Una “folle operazione”, la definisce il Maestrone, che soltanto lui poteva permettersi nel 2022, oltretutto scegliendo il solo supporto fisico e rinunciando alla vendita attraverso le piattaforme digitali (“ignoro cosa sia lo streaming” ha detto Guccini suscitando compiaciuta ilarità in conferenza stampa). A sostenerlo il produttore Fabio Ilacqua, che ha curato tutti gli arrangiamenti, e l’etichetta Bmg con l’idea che questo particolare disco vada ascoltato dall’inizio alla fine, “ma anche con la convinzione che la qualità non si possa misurare in visualizzazioni”, spiega il managing director Dino Steward la scelta di evitare la distribuzione sulle piattaforme, “per ragioni artistiche e commerciali”.

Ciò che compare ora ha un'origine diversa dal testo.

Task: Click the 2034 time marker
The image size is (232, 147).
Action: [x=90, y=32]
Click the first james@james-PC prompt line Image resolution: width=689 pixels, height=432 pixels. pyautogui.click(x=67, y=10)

Un progetto nato tanti anni fa, svela Guccini, con l’idea “di fare un disco di cover ma il mio produttore e amico Renzo Fantini era dubbioso. Comunque ai tempi avrei scelto altre canzoni, per esempio Come è profondo il mare di Dalla o Luci a San Siro di Vecchioni”. Ora invece ci sono le canzoni “che ho cantato con gli amici e le amiche in tantissime serate a Bologna passate a giocare a carte, dalla briscola al tressette al tarocco, senza mai giocarsi neanche un caffè”. E l’intorto del titolo? L’idea è stata della compagna Raffaella, venuta fuori durante un pranzo di lavoro con i discografici e subito piaciuta. “L’intorto nasce dal fatto che sono canzoni che nessuno conosceva, canzoni marginali che fai bella figura a spiegare, per esempio, a una ragazza. Questo è l’intorto, far vedere che sei un fighetto”.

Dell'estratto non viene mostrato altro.